§ **Problem to work on**
Collect every line in the entries below that contains the word "Viewport", copying each line in full. Treat uppercase and lowercase letters as distinct.

Begin

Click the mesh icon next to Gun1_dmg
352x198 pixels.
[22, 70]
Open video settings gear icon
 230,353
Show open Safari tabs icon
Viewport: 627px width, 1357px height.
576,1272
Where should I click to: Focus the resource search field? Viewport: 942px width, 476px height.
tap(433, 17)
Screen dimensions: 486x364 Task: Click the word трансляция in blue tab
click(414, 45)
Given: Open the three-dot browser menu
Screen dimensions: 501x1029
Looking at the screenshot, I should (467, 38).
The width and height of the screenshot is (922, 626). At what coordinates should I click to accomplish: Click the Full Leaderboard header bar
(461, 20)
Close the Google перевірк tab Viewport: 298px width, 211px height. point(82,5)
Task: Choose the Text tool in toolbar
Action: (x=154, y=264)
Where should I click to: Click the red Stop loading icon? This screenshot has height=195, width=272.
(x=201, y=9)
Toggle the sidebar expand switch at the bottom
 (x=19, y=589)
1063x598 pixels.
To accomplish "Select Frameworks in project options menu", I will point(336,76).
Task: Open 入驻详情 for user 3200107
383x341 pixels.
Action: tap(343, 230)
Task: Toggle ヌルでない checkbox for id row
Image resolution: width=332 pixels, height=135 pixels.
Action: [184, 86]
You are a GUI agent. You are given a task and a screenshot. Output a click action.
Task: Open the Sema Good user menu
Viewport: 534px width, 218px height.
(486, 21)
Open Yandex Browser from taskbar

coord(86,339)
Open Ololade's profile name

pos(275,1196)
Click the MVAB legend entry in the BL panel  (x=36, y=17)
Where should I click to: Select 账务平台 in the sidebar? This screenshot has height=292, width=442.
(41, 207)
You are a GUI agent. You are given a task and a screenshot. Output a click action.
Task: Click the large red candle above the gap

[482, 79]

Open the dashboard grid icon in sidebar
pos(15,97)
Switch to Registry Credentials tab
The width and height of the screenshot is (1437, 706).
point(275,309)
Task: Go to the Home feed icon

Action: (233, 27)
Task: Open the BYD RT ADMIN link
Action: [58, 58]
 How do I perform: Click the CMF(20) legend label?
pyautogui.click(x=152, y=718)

End

§ **Solution to this problem**
Viewport: 627px width, 1357px height.
Where should I click to: Focus the resource search field? Viewport: 942px width, 476px height.
Close the Google перевірк tab Viewport: 298px width, 211px height. point(82,5)
Viewport: 534px width, 218px height.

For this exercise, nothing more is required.